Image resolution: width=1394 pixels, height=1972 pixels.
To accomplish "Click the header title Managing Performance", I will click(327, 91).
--------------------------------------------------
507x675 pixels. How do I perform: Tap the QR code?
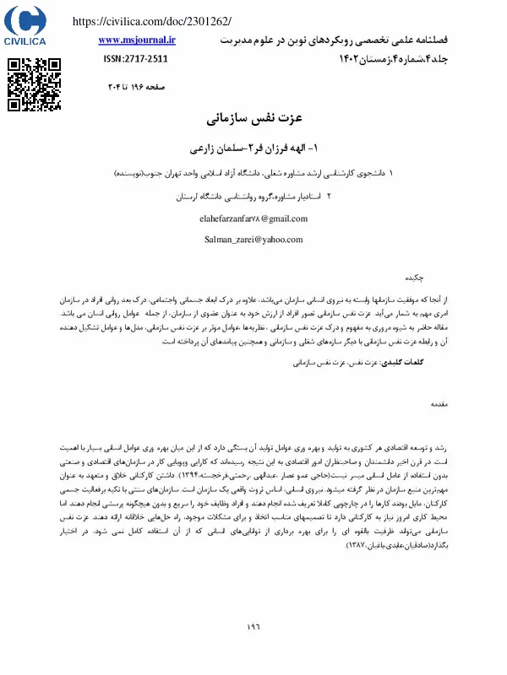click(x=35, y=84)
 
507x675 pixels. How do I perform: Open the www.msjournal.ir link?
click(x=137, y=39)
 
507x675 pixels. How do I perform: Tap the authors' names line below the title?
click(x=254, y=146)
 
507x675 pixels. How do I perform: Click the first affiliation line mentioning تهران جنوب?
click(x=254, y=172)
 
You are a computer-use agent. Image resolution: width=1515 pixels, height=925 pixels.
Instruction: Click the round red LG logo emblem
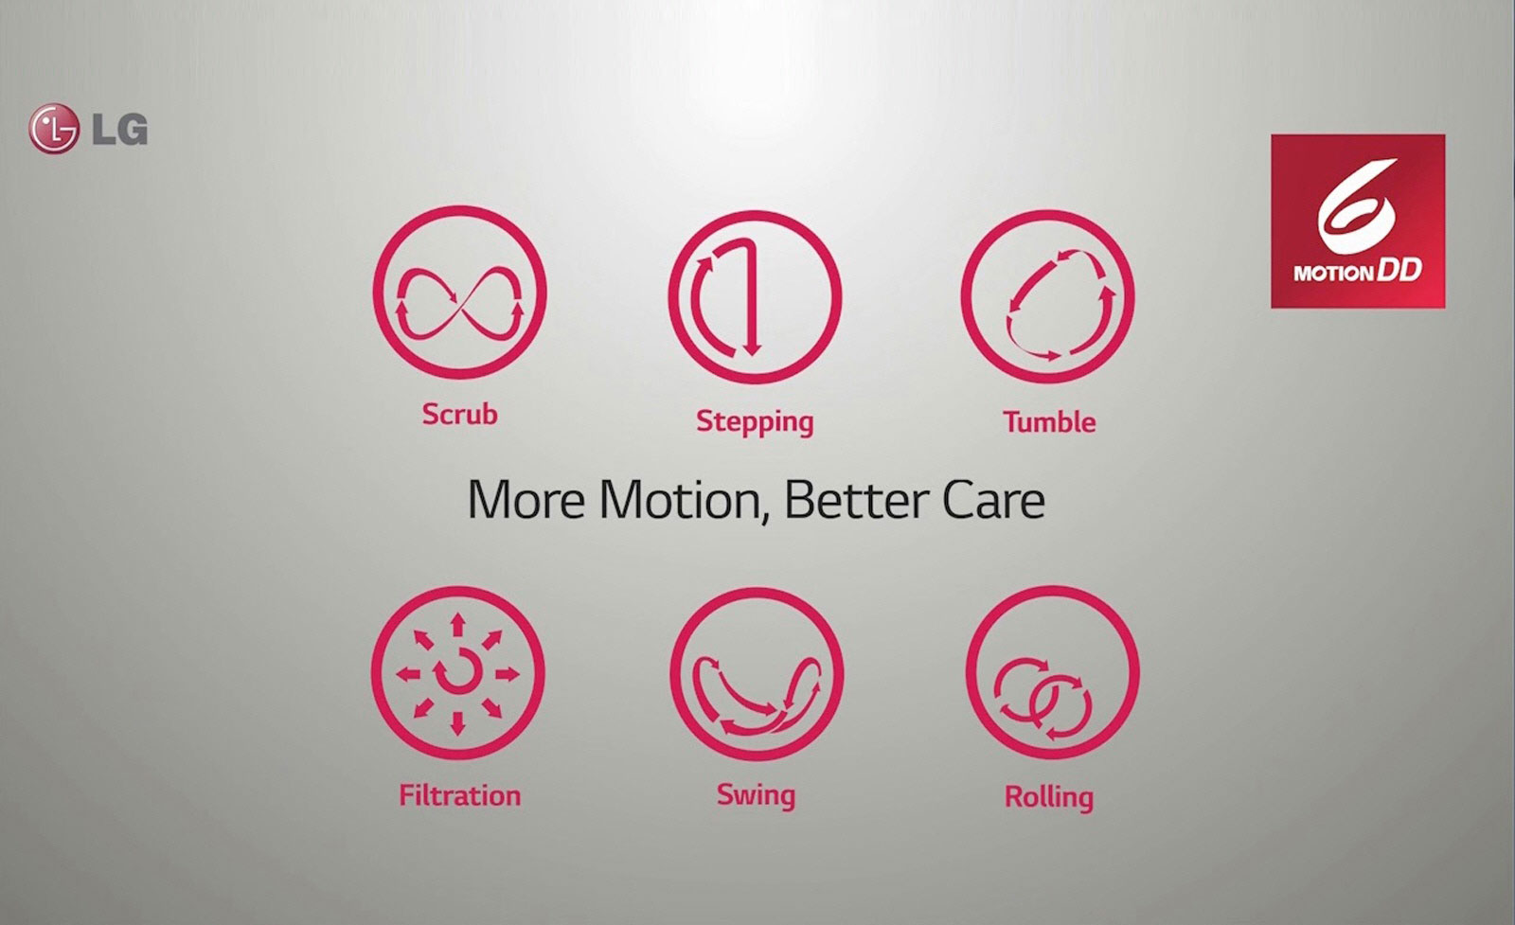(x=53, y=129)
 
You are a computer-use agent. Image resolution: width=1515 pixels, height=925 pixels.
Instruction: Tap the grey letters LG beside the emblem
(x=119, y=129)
--------------------------------------------------
Output everything in the records above from the line containing "507x675 pixels. How do I perform: Click" down to the line containing "(x=119, y=129)" as a Markdown table with the columns Row and Line. Number each line, and skip blank lines and pictures.

■ Expected answer
| Row | Line |
|---|---|
| 1 | 507x675 pixels. How do I perform: Click the first affiliation line mentioning تهران جنوب? |
| 2 | click(x=254, y=172) |
| 3 | You are a computer-use agent. Image resolution: width=1515 pixels, height=925 pixels. |
| 4 | Instruction: Click the round red LG logo emblem |
| 5 | (x=53, y=129) |
| 6 | You are a computer-use agent. Image resolution: width=1515 pixels, height=925 pixels. |
| 7 | Instruction: Tap the grey letters LG beside the emblem |
| 8 | (x=119, y=129) |